Context Engineering for Long-Horizon Tasks
For tasks spanning tens of minutes to multiple hours, three techniques are discussed:
Compaction involves summarizing a conversation nearing the context window limit and reinitiating with the summary. In Claude Code, message history is passed to the model to summarize and compress critical details. The agent preserves architectural decisions, unresolved bugs, and implementation details while discarding redundant outputs. The article cautions that "overly aggressive compaction can result in the loss of subtle but critical context." A recommended approach: start by maximizing recall, then iterate to improve precision. Tool result clearing is described as one of the safest, lightest-touch forms of compaction.
Structured note-taking (agentic memory) involves the agent regularly writing notes persisted outside the context window, pulled back in later. The article cites Claude playing Pokemon as an example, where the agent "maintains precise tallies across thousands of game steps" and develops maps, remembers achievements, and maintains strategic combat notes. After context resets, the agent reads its own notes and continues multi-hour sequences.

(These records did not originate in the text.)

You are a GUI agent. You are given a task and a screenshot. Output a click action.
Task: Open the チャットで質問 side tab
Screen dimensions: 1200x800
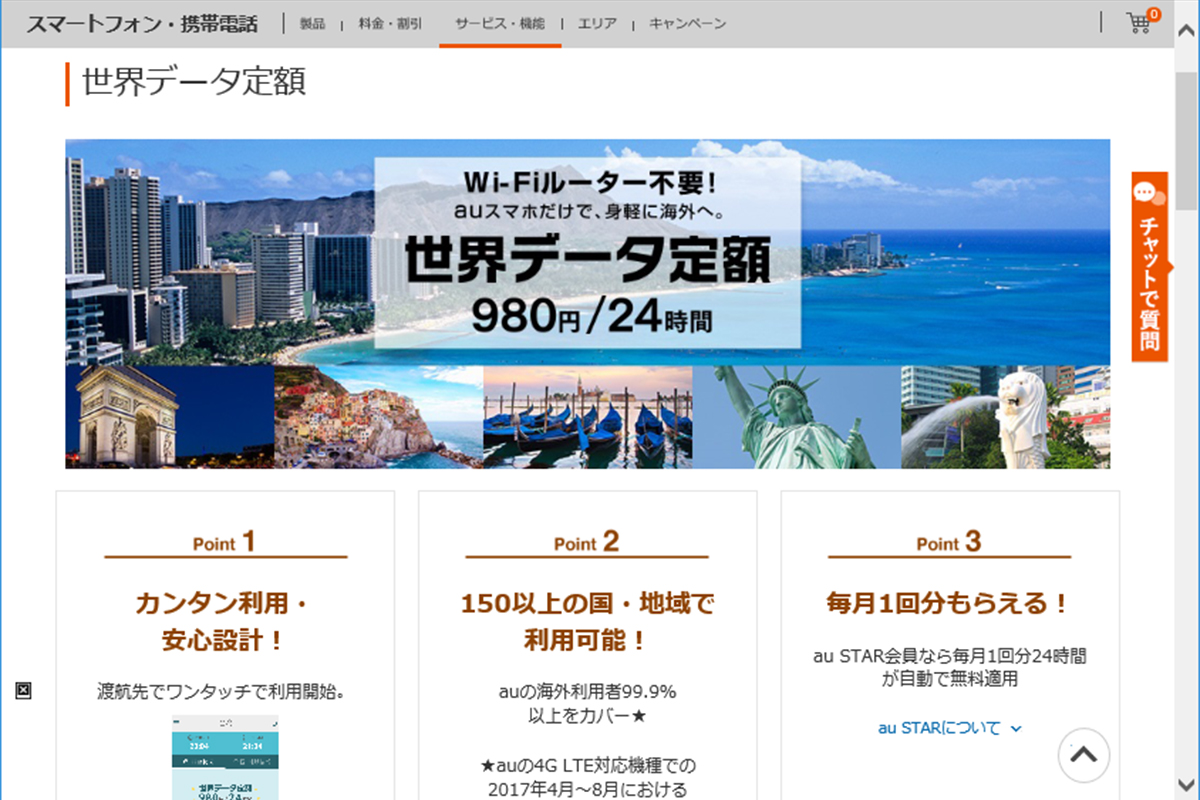[1149, 280]
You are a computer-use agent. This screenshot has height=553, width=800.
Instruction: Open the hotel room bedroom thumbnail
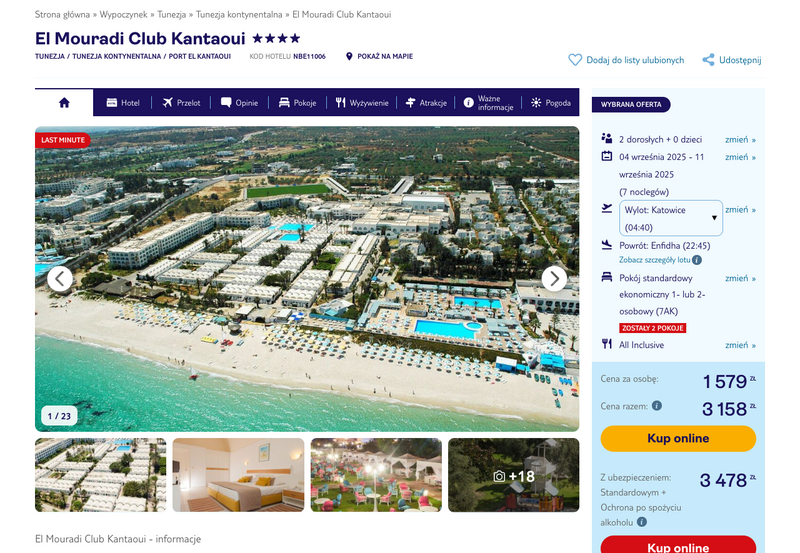click(238, 475)
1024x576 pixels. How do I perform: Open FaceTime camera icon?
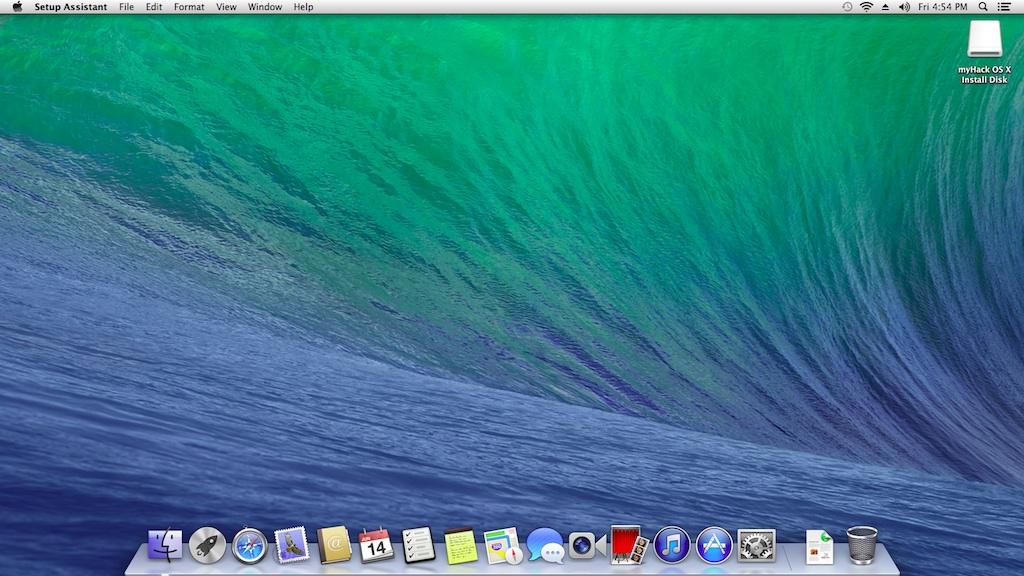point(587,545)
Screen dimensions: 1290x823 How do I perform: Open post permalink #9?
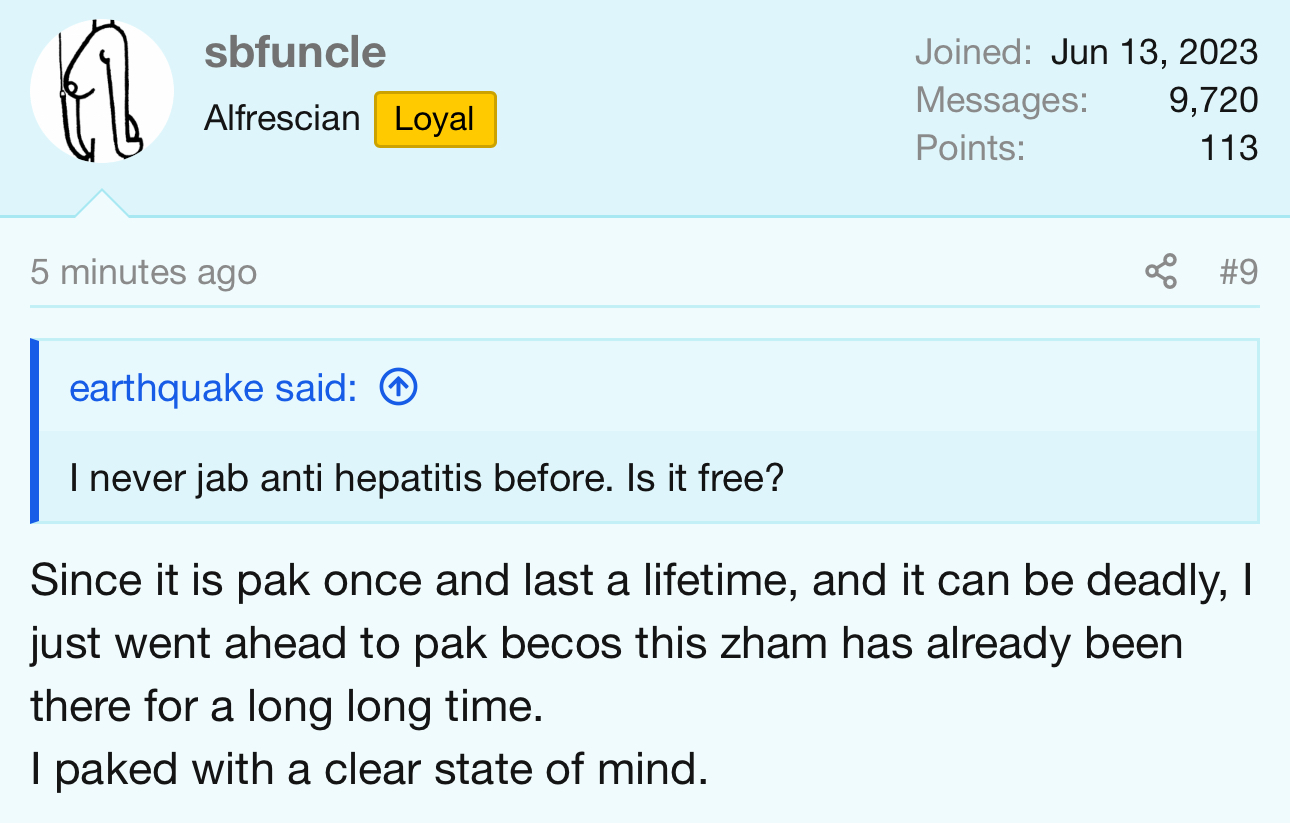coord(1239,272)
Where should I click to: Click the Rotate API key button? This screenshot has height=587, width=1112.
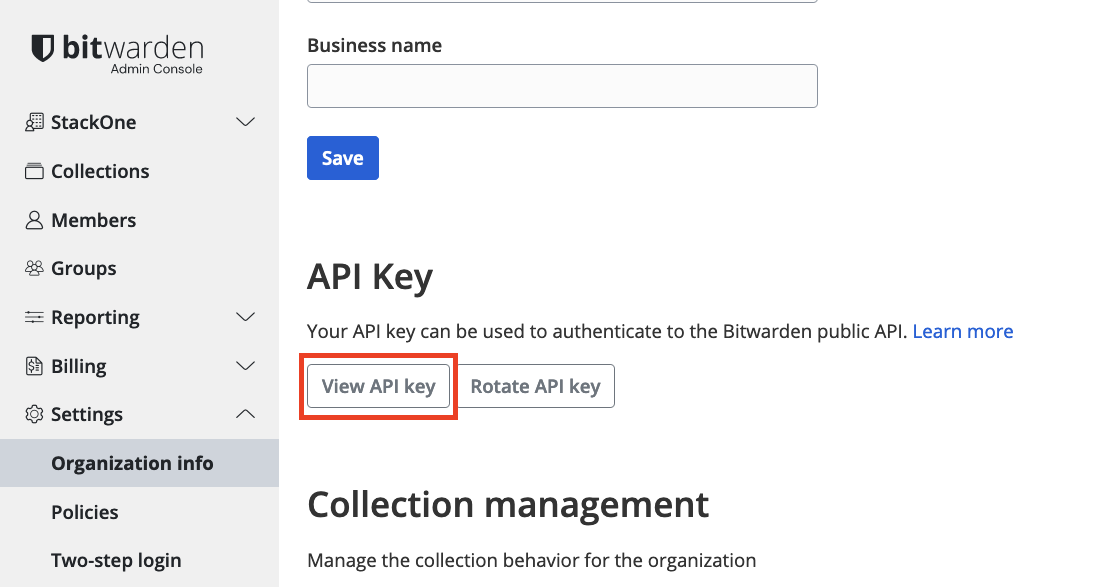(535, 386)
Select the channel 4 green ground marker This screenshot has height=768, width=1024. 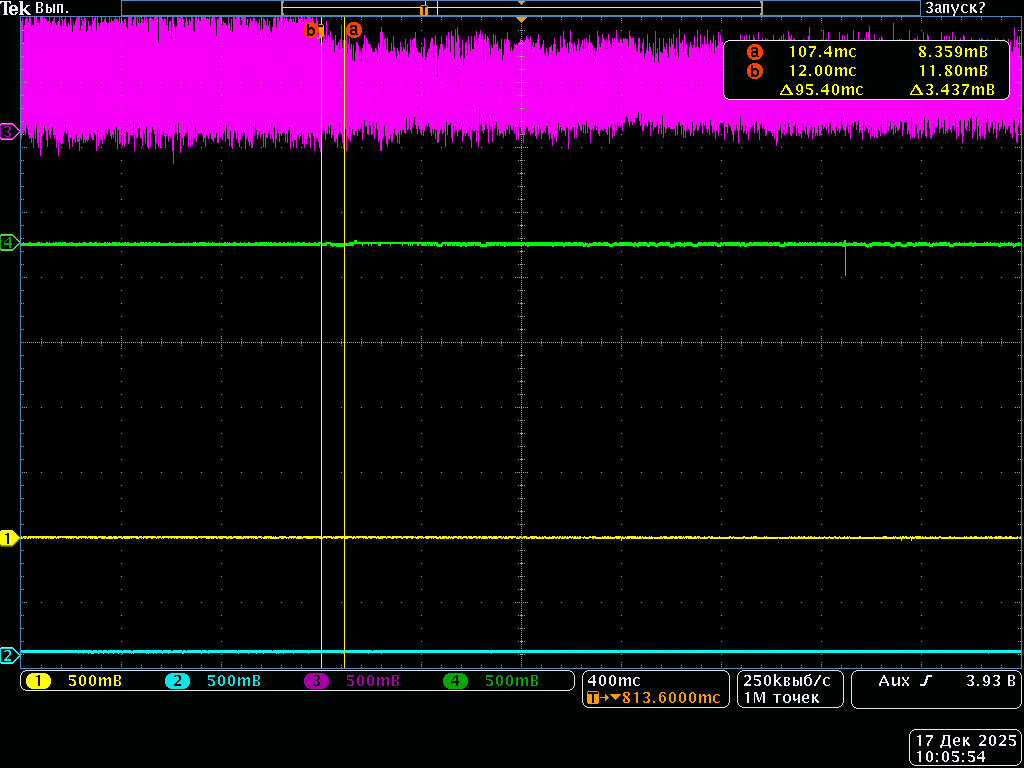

Sub-agent architectures use specialized sub-agents handling focused tasks with clean context windows. Each subagent may explore extensively but returns "only a condensed, distilled summary" (often 1,000-2,000 tokens). This achieves separation of concerns and showed "substantial improvement over single-agent systems on complex research tasks."
The choice depends on task characteristics:
- Compaction maintains conversational flow for tasks requiring extensive back-and-forth
- Note-taking excels for iterative development with clear milestones
- Multi-agent architectures handle complex research and analysis where parallel exploration pays dividends
Conclusion
Context engineering represents a fundamental shift — the challenge is "thoughtfully curating what information enters the model's limited attention budget at each step." The guiding principle: find the smallest set of high-signal tokens that maximize desired outcomes. As models improve, smarter models require less prescriptive engineering, but "treating context as a precious, finite resource will remain central to building reliable, effective agents."